(Stored items)
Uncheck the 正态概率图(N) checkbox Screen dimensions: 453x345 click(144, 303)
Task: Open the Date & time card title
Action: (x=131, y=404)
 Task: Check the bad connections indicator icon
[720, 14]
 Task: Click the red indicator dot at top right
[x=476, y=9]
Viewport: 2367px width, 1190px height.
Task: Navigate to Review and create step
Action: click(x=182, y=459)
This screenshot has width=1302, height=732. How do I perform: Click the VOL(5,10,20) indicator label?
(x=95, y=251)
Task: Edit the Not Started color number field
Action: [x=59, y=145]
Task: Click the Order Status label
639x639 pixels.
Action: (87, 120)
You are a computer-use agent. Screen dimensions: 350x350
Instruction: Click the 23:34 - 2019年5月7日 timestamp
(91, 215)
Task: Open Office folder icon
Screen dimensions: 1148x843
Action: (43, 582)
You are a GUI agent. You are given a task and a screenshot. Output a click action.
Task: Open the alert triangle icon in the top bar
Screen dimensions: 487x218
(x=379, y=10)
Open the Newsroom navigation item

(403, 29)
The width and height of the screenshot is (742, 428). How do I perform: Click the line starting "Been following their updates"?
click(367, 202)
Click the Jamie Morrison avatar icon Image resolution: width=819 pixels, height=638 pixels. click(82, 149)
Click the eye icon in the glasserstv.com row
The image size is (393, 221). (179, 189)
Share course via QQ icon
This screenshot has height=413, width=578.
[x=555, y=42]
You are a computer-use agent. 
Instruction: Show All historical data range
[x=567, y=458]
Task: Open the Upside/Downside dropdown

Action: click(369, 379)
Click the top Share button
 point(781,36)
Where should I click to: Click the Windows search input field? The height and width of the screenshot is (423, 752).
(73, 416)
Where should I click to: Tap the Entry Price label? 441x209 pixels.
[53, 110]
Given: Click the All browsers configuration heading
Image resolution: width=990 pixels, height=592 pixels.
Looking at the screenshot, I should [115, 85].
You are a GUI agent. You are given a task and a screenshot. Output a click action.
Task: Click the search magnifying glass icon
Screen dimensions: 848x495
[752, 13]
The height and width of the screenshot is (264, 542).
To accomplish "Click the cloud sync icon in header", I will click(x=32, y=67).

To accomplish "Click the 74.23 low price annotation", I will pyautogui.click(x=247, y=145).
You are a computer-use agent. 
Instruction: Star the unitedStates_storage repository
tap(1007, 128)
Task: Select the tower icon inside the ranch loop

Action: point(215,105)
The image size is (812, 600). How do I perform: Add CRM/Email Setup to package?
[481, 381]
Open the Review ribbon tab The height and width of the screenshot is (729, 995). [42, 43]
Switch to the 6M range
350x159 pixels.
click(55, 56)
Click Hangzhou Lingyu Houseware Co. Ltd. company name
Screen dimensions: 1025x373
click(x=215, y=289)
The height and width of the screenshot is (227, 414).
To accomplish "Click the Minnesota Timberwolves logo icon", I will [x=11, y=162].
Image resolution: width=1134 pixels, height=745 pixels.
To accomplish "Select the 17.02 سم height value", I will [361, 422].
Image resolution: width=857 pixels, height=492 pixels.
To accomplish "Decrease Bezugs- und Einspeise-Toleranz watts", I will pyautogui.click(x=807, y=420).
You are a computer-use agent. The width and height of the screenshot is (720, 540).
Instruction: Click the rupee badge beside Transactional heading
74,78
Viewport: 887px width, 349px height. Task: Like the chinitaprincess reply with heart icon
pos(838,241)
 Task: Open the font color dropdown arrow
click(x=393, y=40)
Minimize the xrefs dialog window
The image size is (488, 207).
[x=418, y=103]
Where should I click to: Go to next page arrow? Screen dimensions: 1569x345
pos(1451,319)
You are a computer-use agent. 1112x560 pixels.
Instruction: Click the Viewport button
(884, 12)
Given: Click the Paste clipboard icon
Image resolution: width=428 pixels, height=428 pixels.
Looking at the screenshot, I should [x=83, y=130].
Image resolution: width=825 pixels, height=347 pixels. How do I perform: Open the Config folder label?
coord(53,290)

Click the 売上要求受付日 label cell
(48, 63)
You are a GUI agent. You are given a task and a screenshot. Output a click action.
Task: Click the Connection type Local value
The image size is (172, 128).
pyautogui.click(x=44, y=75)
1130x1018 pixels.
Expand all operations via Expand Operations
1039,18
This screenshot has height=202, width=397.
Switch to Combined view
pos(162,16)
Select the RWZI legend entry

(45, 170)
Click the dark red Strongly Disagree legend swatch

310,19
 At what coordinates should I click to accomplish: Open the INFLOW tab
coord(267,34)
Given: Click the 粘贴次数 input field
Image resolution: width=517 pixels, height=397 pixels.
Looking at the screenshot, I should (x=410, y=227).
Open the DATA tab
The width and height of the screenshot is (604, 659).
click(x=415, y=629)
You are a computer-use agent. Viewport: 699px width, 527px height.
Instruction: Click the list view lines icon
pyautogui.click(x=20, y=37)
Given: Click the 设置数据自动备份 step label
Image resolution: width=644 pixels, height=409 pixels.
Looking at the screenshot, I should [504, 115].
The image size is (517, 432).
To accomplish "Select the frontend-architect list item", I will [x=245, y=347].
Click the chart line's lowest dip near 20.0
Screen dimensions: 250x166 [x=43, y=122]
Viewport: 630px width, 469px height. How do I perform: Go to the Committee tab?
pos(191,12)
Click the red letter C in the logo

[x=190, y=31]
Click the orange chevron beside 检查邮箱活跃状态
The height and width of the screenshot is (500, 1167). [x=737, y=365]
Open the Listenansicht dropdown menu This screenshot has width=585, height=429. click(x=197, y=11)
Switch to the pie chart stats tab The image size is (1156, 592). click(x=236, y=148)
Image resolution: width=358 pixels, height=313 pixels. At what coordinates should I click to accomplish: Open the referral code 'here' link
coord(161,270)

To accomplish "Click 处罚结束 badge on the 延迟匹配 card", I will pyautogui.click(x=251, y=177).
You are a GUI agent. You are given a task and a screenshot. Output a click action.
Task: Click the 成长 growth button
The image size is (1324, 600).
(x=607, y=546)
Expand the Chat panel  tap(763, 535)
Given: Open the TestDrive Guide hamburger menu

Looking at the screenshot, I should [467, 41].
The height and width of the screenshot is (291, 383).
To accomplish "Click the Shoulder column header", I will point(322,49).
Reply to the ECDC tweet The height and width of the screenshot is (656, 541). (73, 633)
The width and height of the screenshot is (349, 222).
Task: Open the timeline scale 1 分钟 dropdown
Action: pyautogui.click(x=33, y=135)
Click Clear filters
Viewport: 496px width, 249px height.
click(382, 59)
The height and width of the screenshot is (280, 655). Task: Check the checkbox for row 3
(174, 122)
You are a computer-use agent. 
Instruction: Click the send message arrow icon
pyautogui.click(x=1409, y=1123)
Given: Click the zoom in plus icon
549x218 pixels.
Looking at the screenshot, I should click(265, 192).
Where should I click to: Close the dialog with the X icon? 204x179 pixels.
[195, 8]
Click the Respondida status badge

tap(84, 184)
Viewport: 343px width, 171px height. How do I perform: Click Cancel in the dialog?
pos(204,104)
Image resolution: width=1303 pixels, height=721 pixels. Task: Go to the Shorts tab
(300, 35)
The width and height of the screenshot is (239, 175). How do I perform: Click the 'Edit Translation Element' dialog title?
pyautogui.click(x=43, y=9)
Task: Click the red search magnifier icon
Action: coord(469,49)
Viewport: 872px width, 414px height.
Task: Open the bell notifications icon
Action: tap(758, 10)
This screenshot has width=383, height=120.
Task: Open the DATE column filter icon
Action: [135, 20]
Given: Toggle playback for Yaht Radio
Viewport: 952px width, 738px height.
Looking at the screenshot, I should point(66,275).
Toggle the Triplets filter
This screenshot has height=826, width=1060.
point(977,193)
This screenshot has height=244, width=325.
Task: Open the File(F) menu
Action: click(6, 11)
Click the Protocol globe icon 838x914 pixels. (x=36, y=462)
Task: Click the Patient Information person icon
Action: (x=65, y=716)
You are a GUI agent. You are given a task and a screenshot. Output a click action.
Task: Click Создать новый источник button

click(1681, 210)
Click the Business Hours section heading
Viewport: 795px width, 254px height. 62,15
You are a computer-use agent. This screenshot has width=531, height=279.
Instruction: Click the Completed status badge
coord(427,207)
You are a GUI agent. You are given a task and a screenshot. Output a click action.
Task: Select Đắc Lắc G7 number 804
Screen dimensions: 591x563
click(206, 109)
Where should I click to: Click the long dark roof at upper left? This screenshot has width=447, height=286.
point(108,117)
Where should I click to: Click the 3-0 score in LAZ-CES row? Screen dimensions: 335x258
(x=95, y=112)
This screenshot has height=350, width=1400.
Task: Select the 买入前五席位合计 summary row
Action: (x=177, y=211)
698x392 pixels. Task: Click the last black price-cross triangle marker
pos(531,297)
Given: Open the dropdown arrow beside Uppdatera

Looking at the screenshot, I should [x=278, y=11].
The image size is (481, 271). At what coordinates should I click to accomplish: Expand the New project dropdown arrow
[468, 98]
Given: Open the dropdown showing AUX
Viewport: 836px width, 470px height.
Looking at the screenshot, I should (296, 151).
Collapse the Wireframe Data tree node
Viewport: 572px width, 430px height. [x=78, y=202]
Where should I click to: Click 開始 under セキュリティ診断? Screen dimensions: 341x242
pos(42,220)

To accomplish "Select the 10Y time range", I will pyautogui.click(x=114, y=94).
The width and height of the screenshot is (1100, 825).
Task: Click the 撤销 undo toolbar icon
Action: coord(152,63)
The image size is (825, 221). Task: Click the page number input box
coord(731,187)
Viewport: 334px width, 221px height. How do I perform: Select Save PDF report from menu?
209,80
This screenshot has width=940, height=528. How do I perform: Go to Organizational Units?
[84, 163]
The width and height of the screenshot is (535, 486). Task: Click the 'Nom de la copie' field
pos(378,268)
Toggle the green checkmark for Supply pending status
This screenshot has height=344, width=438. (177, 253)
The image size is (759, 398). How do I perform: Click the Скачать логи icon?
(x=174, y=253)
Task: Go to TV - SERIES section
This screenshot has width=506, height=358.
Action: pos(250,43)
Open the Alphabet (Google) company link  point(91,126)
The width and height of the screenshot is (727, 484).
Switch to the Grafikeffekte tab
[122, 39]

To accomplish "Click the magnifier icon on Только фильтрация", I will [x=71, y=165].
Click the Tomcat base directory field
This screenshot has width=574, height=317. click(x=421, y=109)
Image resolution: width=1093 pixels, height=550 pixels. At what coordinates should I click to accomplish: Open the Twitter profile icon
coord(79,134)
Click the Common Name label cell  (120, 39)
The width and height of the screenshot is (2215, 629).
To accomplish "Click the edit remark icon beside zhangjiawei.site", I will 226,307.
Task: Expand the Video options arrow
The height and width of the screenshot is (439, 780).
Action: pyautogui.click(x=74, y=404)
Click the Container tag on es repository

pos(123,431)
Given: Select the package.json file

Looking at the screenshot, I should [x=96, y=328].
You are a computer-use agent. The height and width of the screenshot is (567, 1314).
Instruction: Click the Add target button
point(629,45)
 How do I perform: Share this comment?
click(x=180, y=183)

- [Activity]:
Note how many lines of the entries contain the string "computer", then give that number by itself.

- [Exercise output]:
9